§ DATA:
________________

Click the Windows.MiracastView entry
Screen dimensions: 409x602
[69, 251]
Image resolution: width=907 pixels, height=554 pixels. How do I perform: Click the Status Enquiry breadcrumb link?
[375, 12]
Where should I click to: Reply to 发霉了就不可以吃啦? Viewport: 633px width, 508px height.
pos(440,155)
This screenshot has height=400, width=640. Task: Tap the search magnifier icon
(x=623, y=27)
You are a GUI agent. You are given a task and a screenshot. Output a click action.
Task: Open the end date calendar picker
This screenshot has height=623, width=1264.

________________

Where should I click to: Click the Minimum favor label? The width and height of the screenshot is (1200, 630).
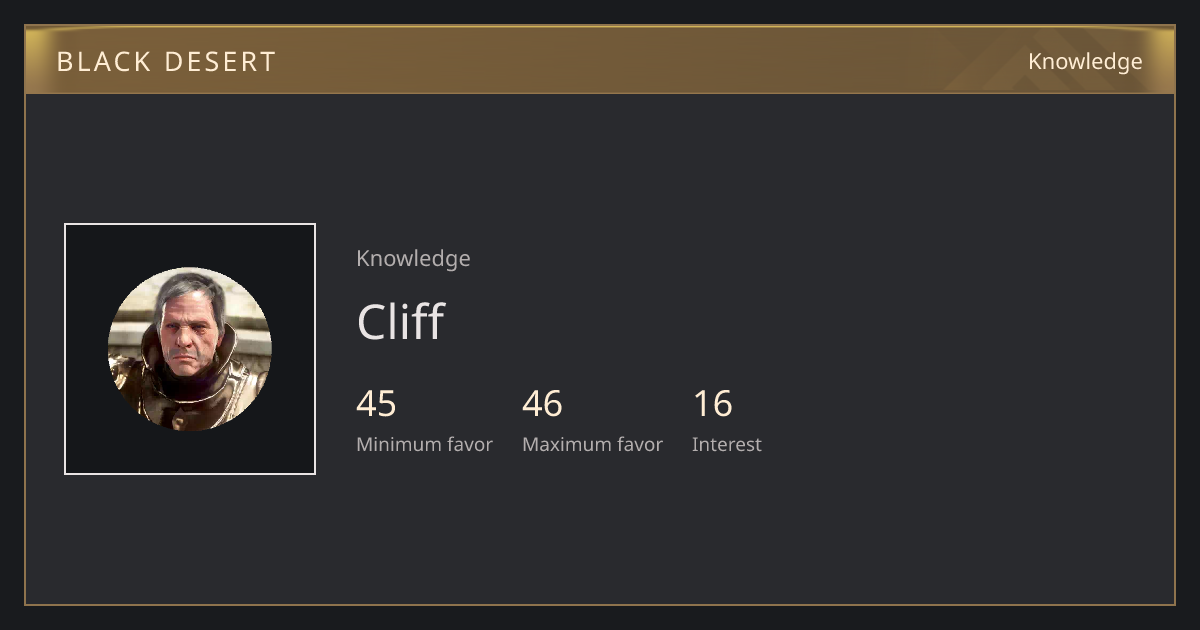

________________

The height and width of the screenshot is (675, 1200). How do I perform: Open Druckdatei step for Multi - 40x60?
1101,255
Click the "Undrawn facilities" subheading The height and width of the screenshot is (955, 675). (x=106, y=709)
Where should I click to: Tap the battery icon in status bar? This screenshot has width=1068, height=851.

________________

§ ABOUT THIS TASK:
Each line in the listing above from the one containing "Image resolution: width=907" through the one containing "This screenshot has height=623, width=1264." should be repeated exactly, and no other line.

§ SOLUTION TO THIS TASK:
Image resolution: width=907 pixels, height=554 pixels. How do I perform: Click the Status Enquiry breadcrumb link?
[375, 12]
Where should I click to: Reply to 发霉了就不可以吃啦? Viewport: 633px width, 508px height.
pos(440,155)
This screenshot has height=400, width=640. Task: Tap the search magnifier icon
(x=623, y=27)
You are a GUI agent. You are given a task and a screenshot. Output a click action.
Task: Open the end date calendar picker
This screenshot has height=623, width=1264.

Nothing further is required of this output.